Every year, millions of dollars – and even more hours – are spent on observations and evaluations in schools. Unfortunately, neither teachers nor school leaders seem to think it’s working the way it should.
At the District Administration Leadership Institute (DALI) conference in January, my colleague, Richard Nyankori, and I shared these two alarming statistics from a recent poll conducted with SmartBrief Education:
- When school leaders were asked if they believe their current evaluation systems promote teacher growth, 62% said no.
- Nearly 70% of teachers said that they do not get enough meaningful feedback from observations and evaluations.
Given the time and resources already dedicated to educator effectiveness systems – and the critical need for skilled teachers in every classroom – districts and schools must have a solution that actually connects teacher observation and growth.
And classroom video, as Richard and I explained to the audience, is quickly emerging as the way to make it happen.
Here are the five things we know about video in observation and evaluation and why it works:
Observers and teachers want instant replay.
Just as coaches and athletes rely on game film to analyze performance, video gives observers and teachers a chance to pause and rewind moments to truly see all the moving parts of a classroom.
Research from the Measures of Effective Teaching (MET) Project has shown no statistically significant difference between the lessons teachers submit as their best work, and those that they didn’t choose. Furthermore, allowing teachers to select and submit lessons not only reinforces their confidence in the system, but encourages them to self-reflect and continuously work to improve their practices.

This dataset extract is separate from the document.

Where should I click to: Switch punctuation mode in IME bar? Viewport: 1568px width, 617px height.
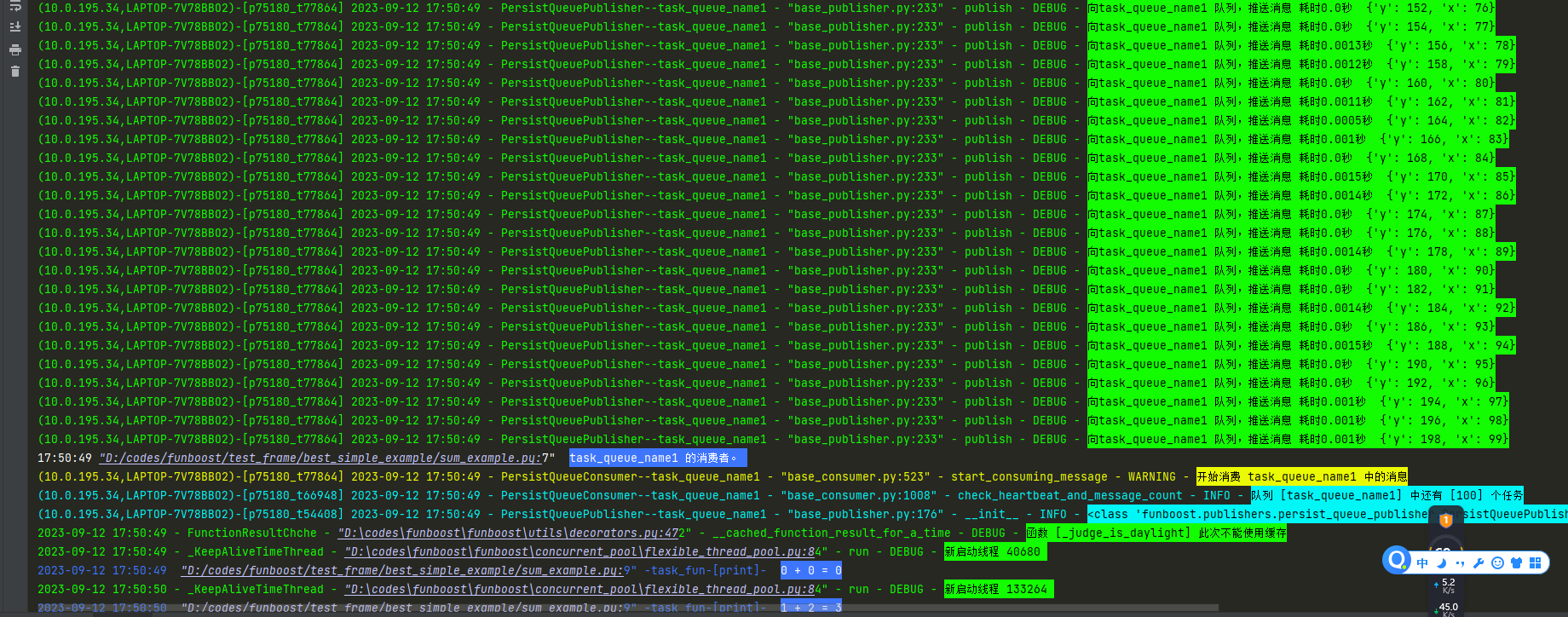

Video promotes fairness and accuracy of scoring.
According to culminating findings from the MET Project, video serves as a common piece of evidence to protect against rater bias. In the event of a dispute, teachers and observers can review the same video together and come to a mutual understanding.
Collective bargaining units approve of video for observation and evaluation.
Two of the largest teacher unions see video as a way to protect teachers and provide them with the high-quality support and feedback they deserve.
Video enables content-specific and actionable feedback.
It’s unrealistic to assume a single observer has the content-area expertise to provide relevant, specific feedback to all teachers in all subjects. Videos, however, can be shared with content experts from other departments or buildings. One district is even using videos for coaching from Insight’s expert coaches – and the results have been remarkable.